Février 2021. Perdu au milieu des châteaux de la Loire, Guy Lafaye, médecin de garde, doit gérer l’infarctus de sa collègue Margaret : une soignante américaine ayant fui la guerre pour la France. De l’autre côté de l’Atlantique, après l’annulation de la présidentielle américaine, un gouverneur républicain quitte l’Etat fédéral et précipite les USA dans leur IIème guerre de Sécession. Alors que l’Humanité patauge en plein Covid-21, dans quelles circonstances impossibles le destin de ces deux nations va-t-il se croiser ?

TW : épidémie et violence


Chronique réalisée en toute honnêteté suite à un partenariat avec les éditions Beta Publisher. Merci à Jane pour sa confiance.
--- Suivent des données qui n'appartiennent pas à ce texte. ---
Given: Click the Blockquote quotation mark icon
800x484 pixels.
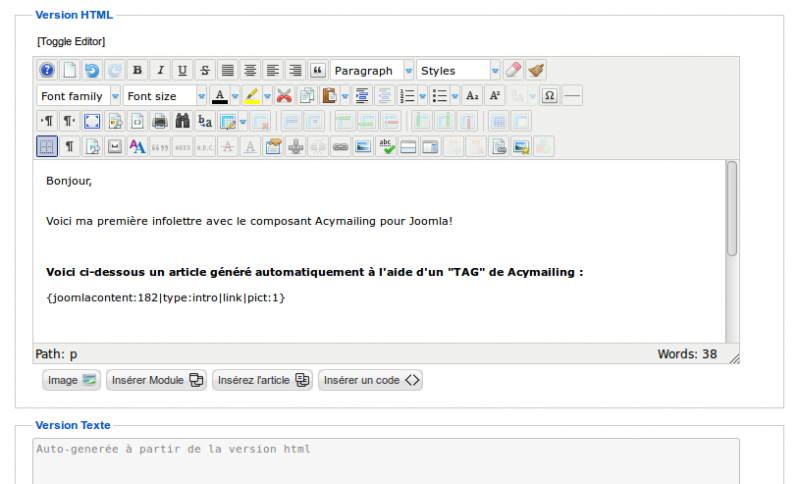Looking at the screenshot, I should pyautogui.click(x=317, y=70).
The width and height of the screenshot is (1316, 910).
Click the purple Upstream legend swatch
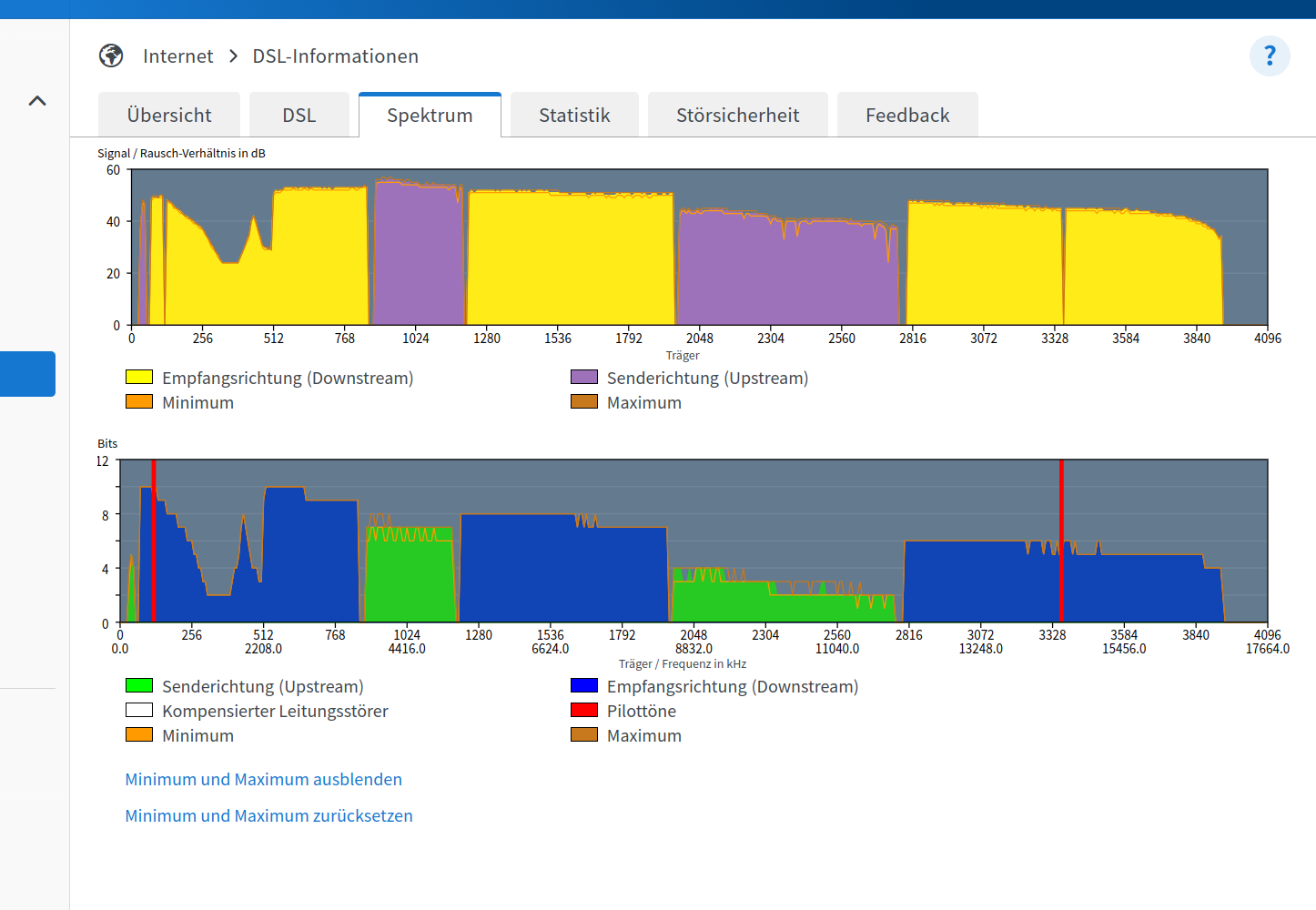coord(584,377)
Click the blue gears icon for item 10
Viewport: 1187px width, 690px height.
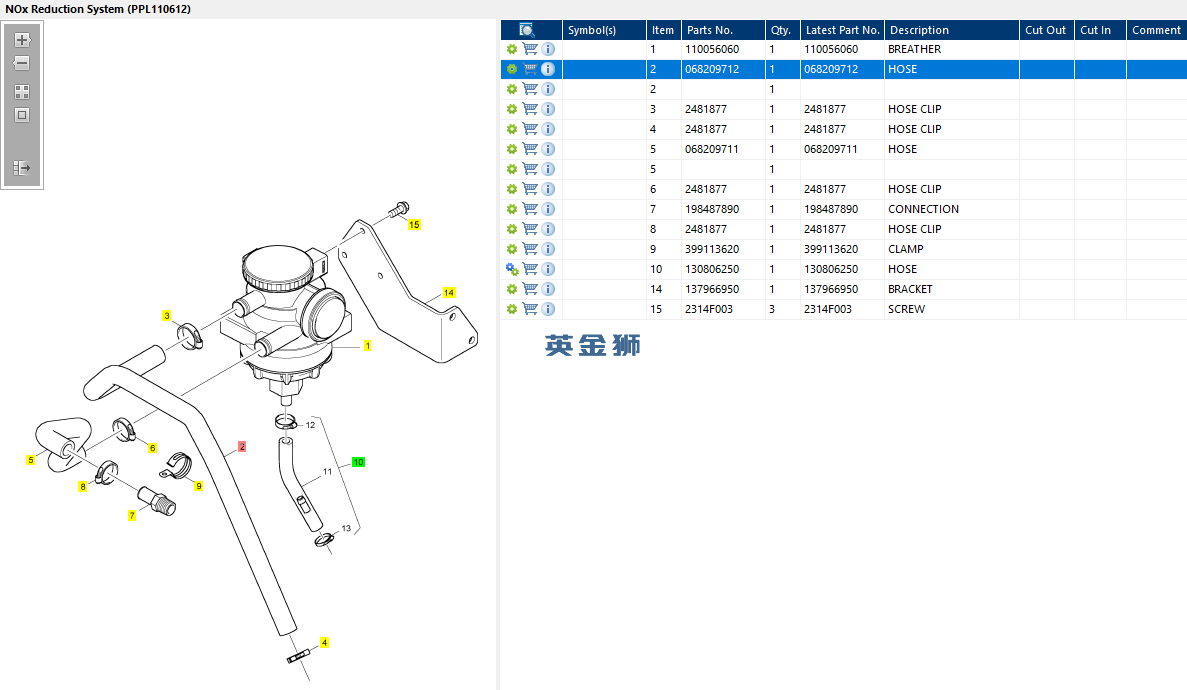pyautogui.click(x=512, y=269)
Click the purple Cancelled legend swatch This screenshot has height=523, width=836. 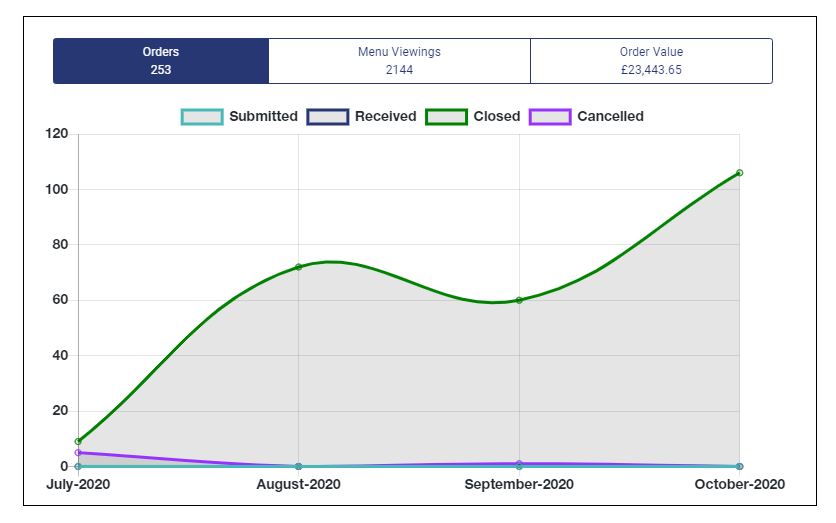tap(549, 117)
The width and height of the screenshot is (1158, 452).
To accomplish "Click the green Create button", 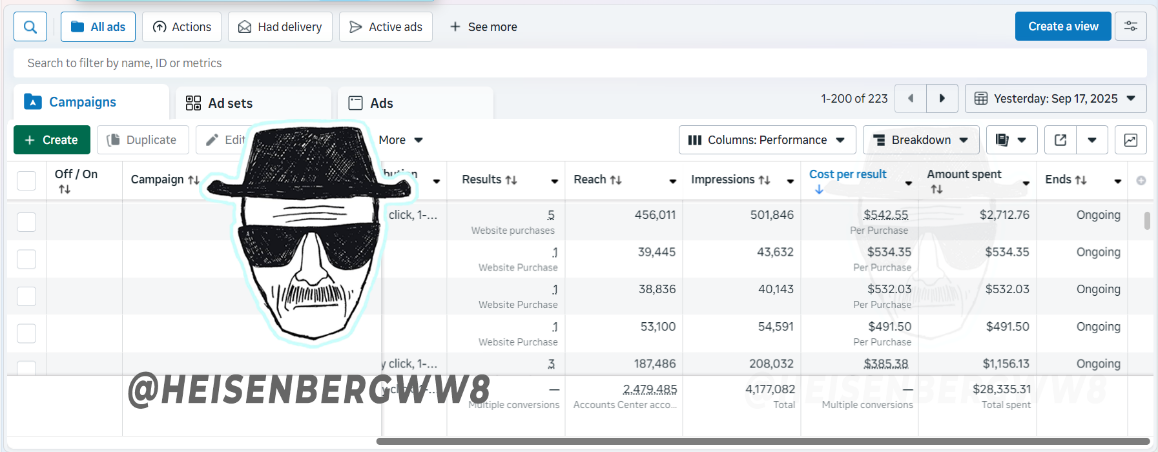I will click(x=52, y=140).
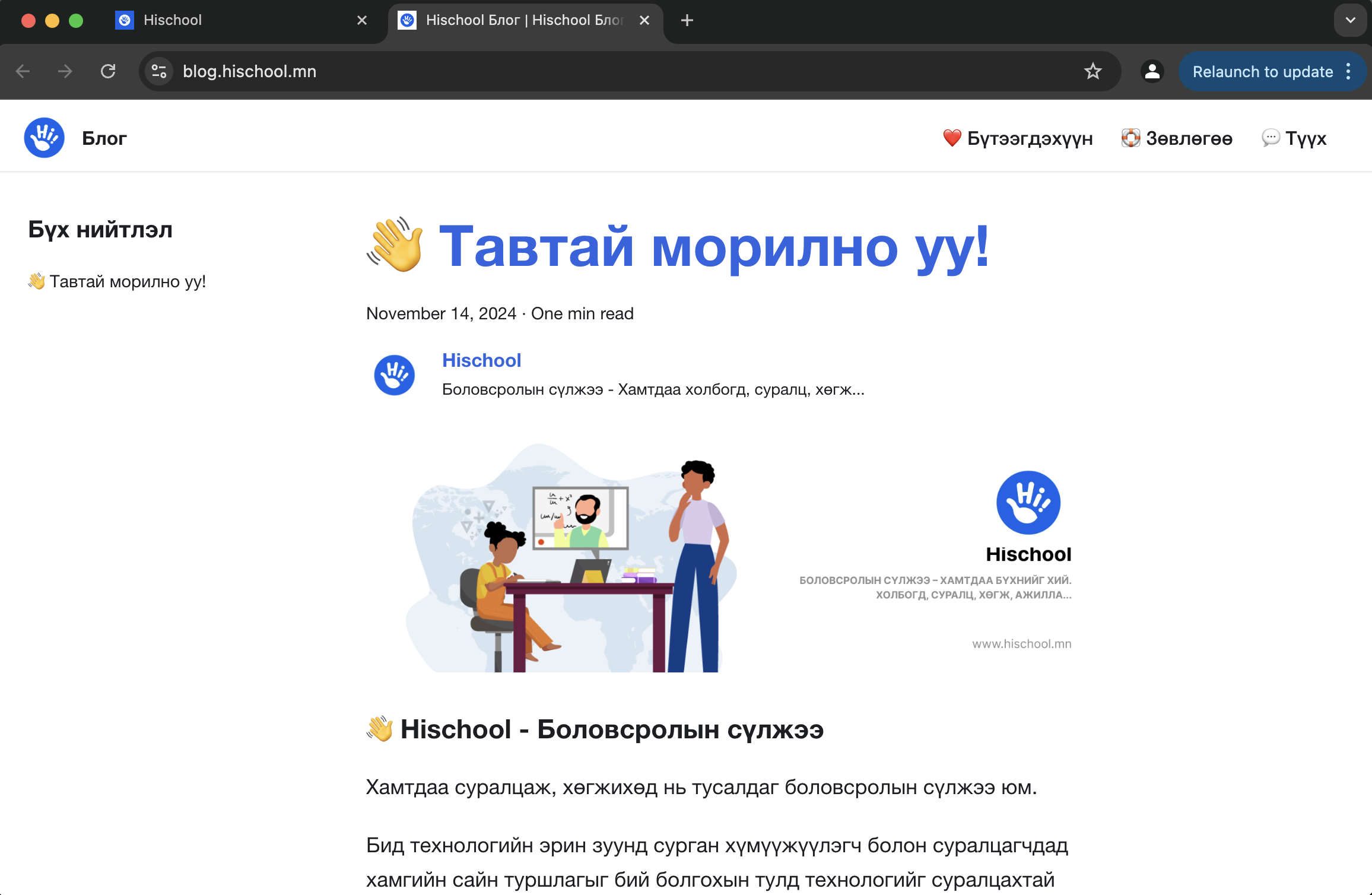1372x895 pixels.
Task: Open the Тавтай морилно уу! sidebar post link
Action: tap(117, 281)
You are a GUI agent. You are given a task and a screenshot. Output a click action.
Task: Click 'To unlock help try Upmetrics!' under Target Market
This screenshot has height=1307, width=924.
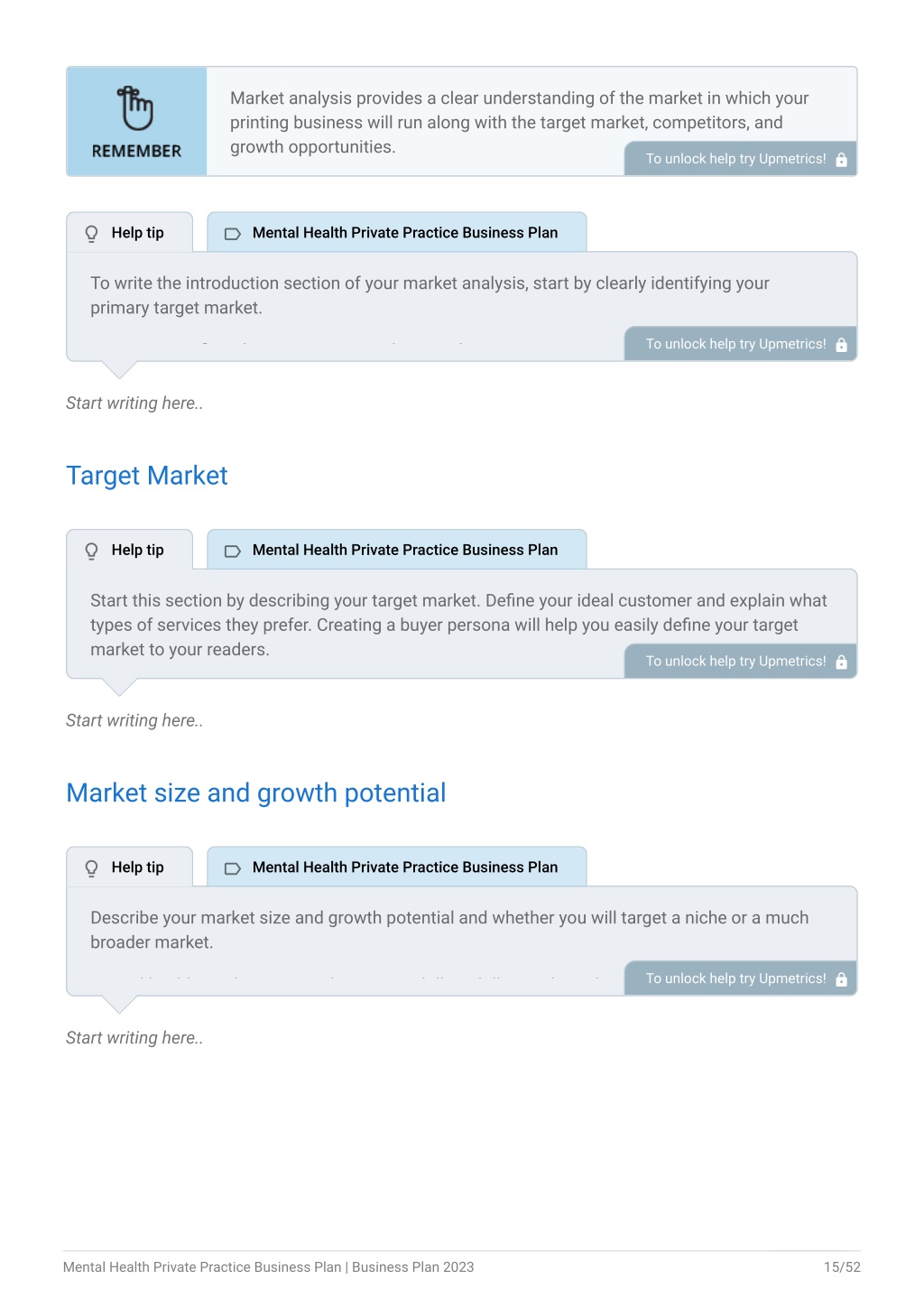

La situation politique et sanitaire étant au beau fixe en ce moment, l’auteur de Darwin XXI a décidé de pimenter nos vies avec une épidémie et une élection américaine tendue (ironie vous l’aurez bien compris)… Et j’ai tout de suite été intriguée par ce speech pour le moins apocalyptique ! Tout d’abord, le thème de la médecine est très bien traitée. On saisit parfaitement la situation sans être submergé par des informations. Henri Duboc étant médecin, la vulgarisation scientifique est bien faite et rend le récit digeste et compréhensible.

J’ai aussi adoré la dimension politique du récit. Notamment, la politique intérieure américaine et la gestion des relations entre la France et les Etats-Unis. Les analyses des deux sociétés sont, je trouve, pertinentes et bien incorporées à l’intrigue. Le dosage entre action et description était parfait et je n’ai pas été confrontée à de longs paragraphes expliquant les modes de gouvernances.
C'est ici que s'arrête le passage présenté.